Write out all of the items below word for word, omitting the pictures.

☆ ☆ ☆ ☆ ☆ ☆ ☆

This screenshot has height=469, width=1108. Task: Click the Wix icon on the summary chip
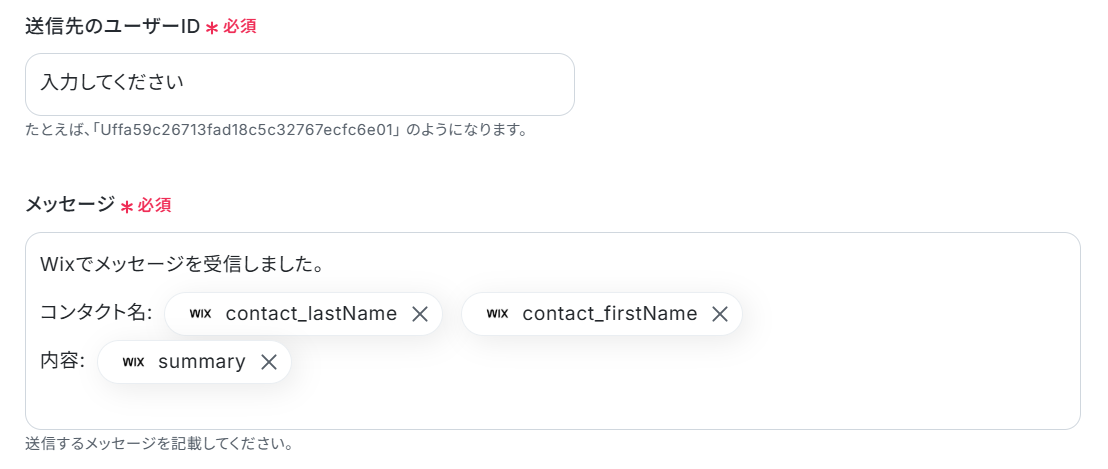133,362
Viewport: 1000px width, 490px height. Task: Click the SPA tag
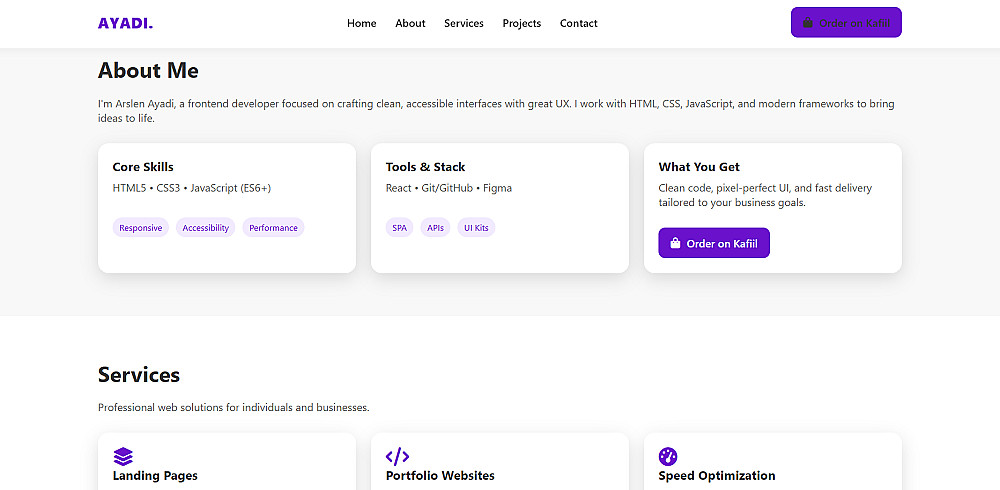pos(400,228)
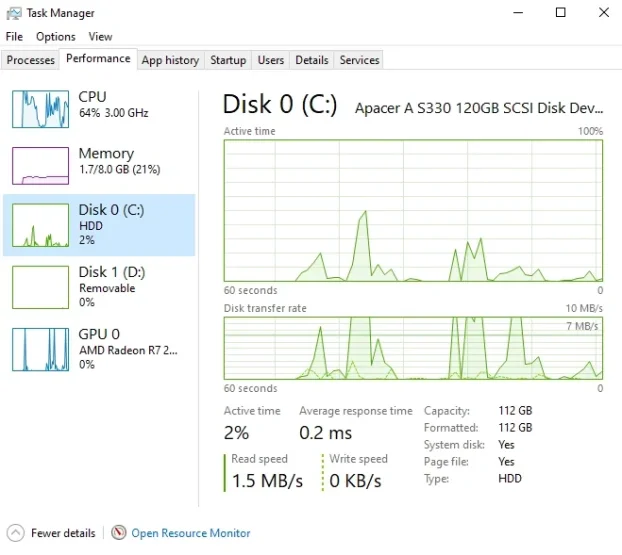The width and height of the screenshot is (622, 555).
Task: Open the Services tab
Action: pos(359,60)
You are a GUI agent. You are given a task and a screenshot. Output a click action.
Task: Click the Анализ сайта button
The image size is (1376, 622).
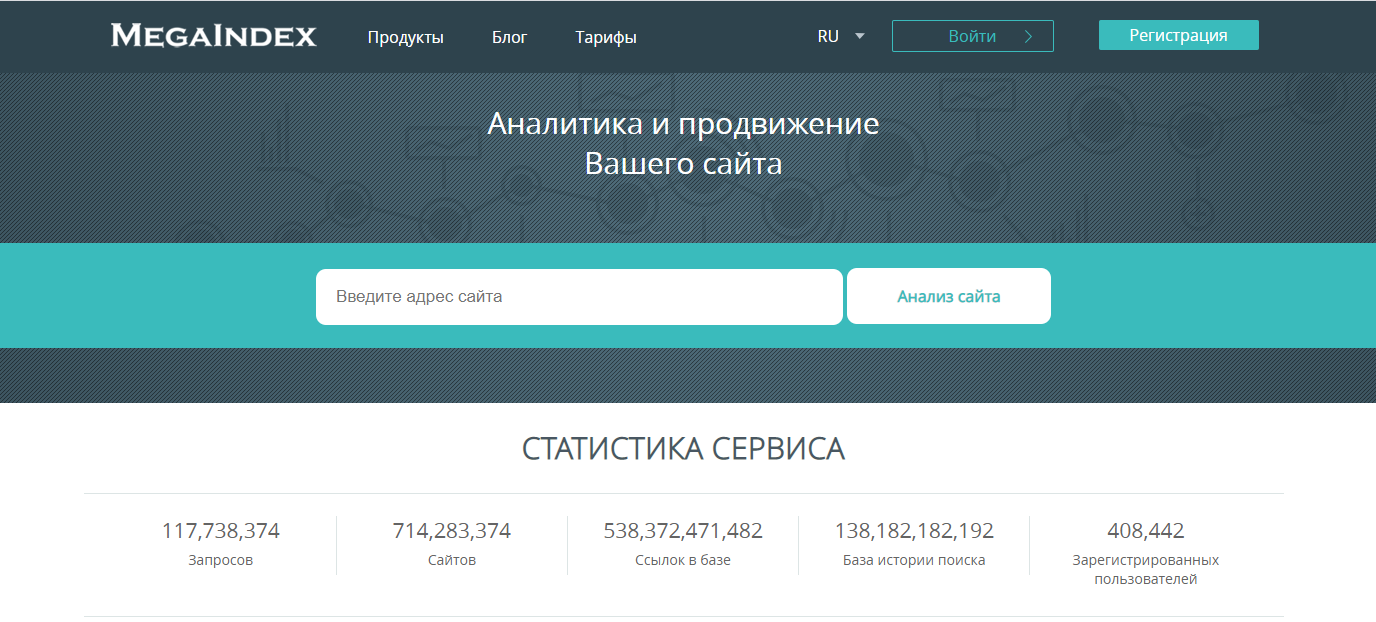coord(948,296)
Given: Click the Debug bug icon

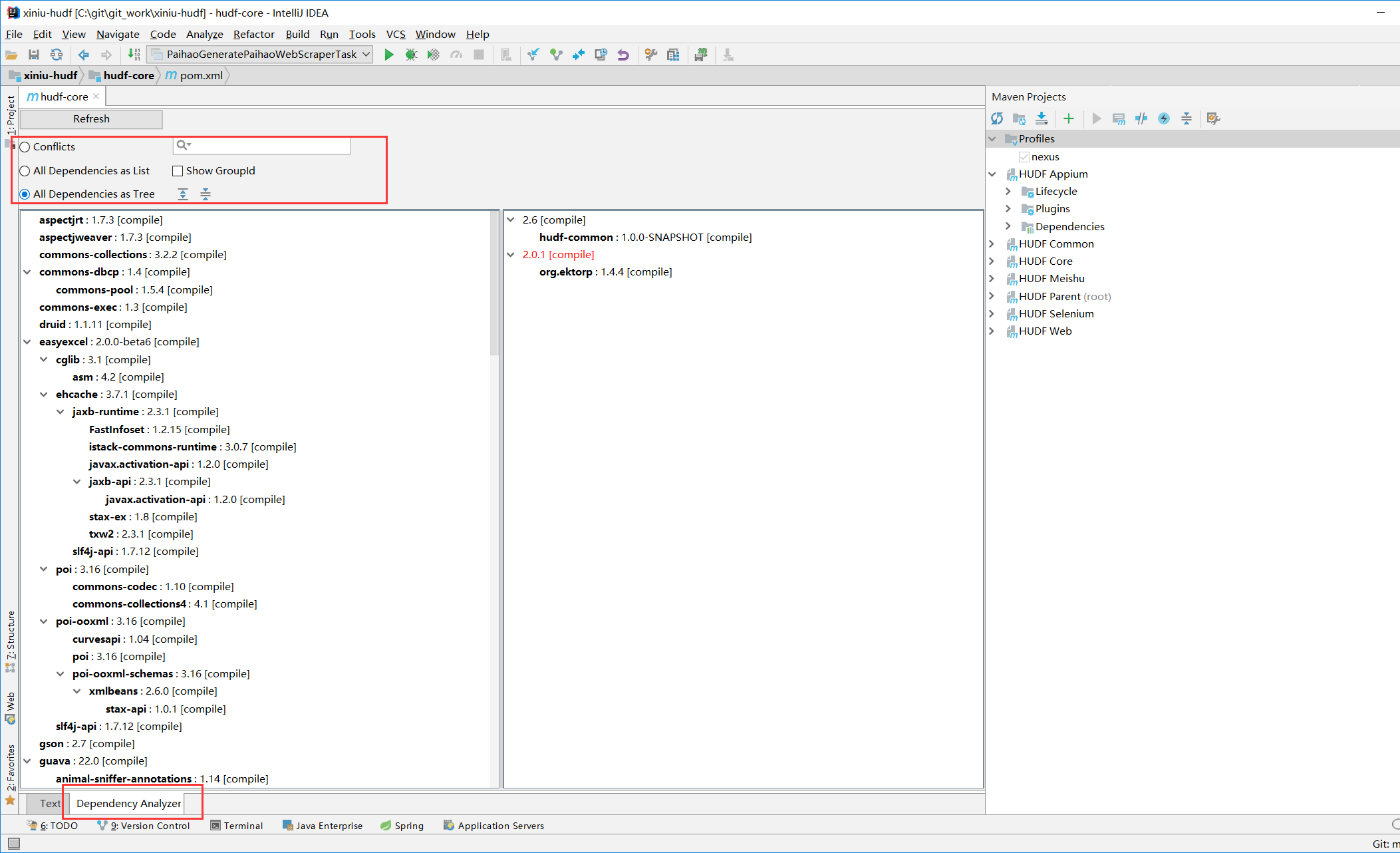Looking at the screenshot, I should tap(411, 55).
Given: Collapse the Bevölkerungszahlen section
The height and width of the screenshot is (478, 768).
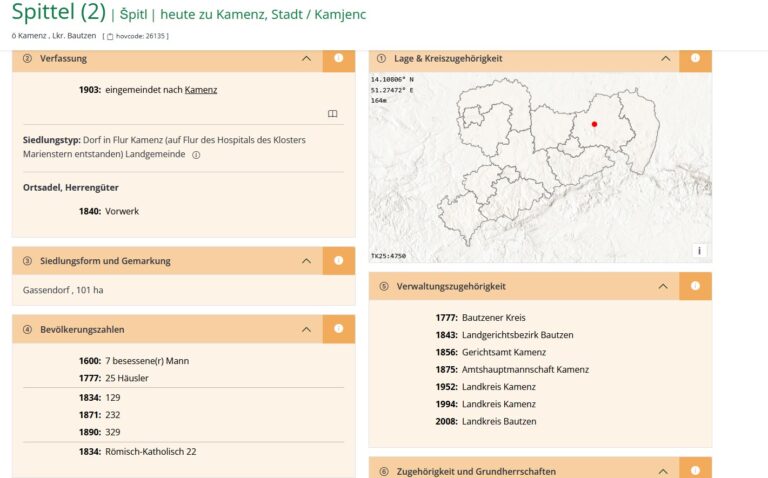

☆ ☆ ☆ ☆ ☆ ☆ ☆

- **Solution**
This screenshot has height=469, width=1108. Task: Click the Wix icon on the summary chip
133,362
Viewport: 1000px width, 490px height. Task: Click the SPA tag
pos(400,228)
The width and height of the screenshot is (622, 555).
Task: Open the Services tab
Action: pos(359,60)
You are a GUI agent. You are given a task and a screenshot. Output a click action.
Task: Click the Анализ сайта button
The image size is (1376, 622).
coord(948,296)
Given: Click the Debug bug icon

Looking at the screenshot, I should tap(411, 55).
Given: Collapse the Bevölkerungszahlen section
The height and width of the screenshot is (478, 768).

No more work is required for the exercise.